Erich Ehrlinger, who commanded
Sonderkommando 1b
, part of Stahlecker’s
Einsatzgruppe A
, was involved in many killings in the Baltic States, playing a leading role in the massacre of Jews in Daugavpils. Later, he and his men were active in Belarus and Russia, killing Jews, non-Jewish civilians and suspected partisans. After the war, he adopted a fake identity, but in 1954 resumed using his real name. Four years later, he was arrested and charged with war crimes, and after his conviction was sentenced to 12 years’ imprisonment. He was released in 1965 pending appeal, and his sentence was officially remitted on the grounds of ill health in 1969. Despite his apparent ill health, he lived until 2004.

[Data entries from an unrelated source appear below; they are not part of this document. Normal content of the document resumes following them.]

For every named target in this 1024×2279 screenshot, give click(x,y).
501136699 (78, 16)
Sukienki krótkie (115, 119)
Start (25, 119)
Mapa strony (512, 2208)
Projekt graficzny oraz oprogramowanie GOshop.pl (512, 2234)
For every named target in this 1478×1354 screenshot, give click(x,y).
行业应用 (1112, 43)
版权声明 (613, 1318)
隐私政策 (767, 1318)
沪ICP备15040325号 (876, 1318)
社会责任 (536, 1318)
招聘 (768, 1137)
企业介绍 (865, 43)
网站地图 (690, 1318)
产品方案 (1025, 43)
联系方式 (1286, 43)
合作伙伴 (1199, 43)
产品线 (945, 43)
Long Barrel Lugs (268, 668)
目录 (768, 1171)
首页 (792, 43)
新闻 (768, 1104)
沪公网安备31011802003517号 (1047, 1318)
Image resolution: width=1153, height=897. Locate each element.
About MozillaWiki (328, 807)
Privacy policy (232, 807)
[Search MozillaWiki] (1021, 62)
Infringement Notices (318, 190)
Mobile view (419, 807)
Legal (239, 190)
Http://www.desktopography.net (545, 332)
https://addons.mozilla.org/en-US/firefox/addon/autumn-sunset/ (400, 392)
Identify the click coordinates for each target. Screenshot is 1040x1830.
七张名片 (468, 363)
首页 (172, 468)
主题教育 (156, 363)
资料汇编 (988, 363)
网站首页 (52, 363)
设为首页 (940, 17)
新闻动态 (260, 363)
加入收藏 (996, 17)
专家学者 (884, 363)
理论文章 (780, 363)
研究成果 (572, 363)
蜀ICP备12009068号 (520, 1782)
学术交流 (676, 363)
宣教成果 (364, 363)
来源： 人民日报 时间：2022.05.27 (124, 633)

Helmut Rauca, who was involved in the killings in the Kaunas ghetto, travelled to Canada after the war. Here, he was protected by the policy of the Canadian government to avoid investigating suspected war criminals, on the grounds that such investigations might be interpreted as promoting the opinions of particular special interests groups; the official policy of the Royal Canadian Mounted Police in 1962 stated:

In view of the possibility that individuals or organizations may attempt to employ the Force as an investigational agency for groups engaged in locating and punishing individuals suspected of war crimes, unless otherwise instructed by Headquarters, Ottawa, investigations into allegations of this nature are not to be conducted by the Force.
24

One of many to question this policy was Robert Kaplan, the Canadian Solicitor General from 1980 to 1984. He successfully encouraged the investigation and extradition of Rauca to Germany to face charges in connection with the deaths of up to 11,500 Jews in Kaunas. Rauca was sent to Germany in May 1983; he died in prison while awaiting trial the following October.
25

Eduard Roschmann, who replaced Kurt Krause as head of the Riga ghetto in early 1943, was not as inclined as his predecessor to kill Jews on the spot; instead, he generally had them taken to the central prison in Riga for execution. It is thought that far more Jews died as a result of this than were killed by Krause within the ghetto. Although he subjected Jews returning to the ghetto from work details to searches in an attempt to prevent them from bringing in food, he often ordered that any food seized was to be sent to the ghetto hospital. He was also involved in German efforts to hide the evidence of the massacres around Riga, and helped organise work parties that dug up the corpses of earlier killings for disposal. The work parties were themselves executed every two weeks and replaced by new workers. After the war, Roschmann went to Austria, where he was arrested in 1945, though he managed to pass himself off as an ordinary prisoner of war and was then released. Two years later, he was recognised by a former concentration camp inmate and once more arrested. He was incarcerated in Dachau, which was now being used as a detention camp, but in 1948 he escaped and fled Germany, taking a ship from Genoa to Argentina, with the help of Alois Hudal, a Catholic Austrian bishop with strong pro-Nazi leanings. Hudal’s involvement with escape routes for former Nazis resulted in increasing criticism of him, but he did not resign from his post in the church until 1952, and remained an active campaigner for former Nazis until his death. Roschmann set up a timber company in Argentina under the name Federigo Wagner, and from 1958 he faced repeated attempts to extradite him to Europe, where he faced charges ranging from bigamy to mass murder. In mid-1977, the Argentinian government stated that it would consider extraditing him, even though there was no formal extradition treaty with West Germany; it appears that there were numerous tensions between Argentina and West Germany at the time, and that this announcement might have been designed to placate the Germans. In any event, Roschmann fled Argentina for Paraguay. In 1977, a body was found in the capital with identity documents that suggested that the corpse was Federigo Wagner. The body had several wounds that were consistent with Roschmann’s medical history, but some, including Simon Wiesenthal, were sceptical that it was Roschmann, and speculated that he had in some way fabricated the death in order to escape justice.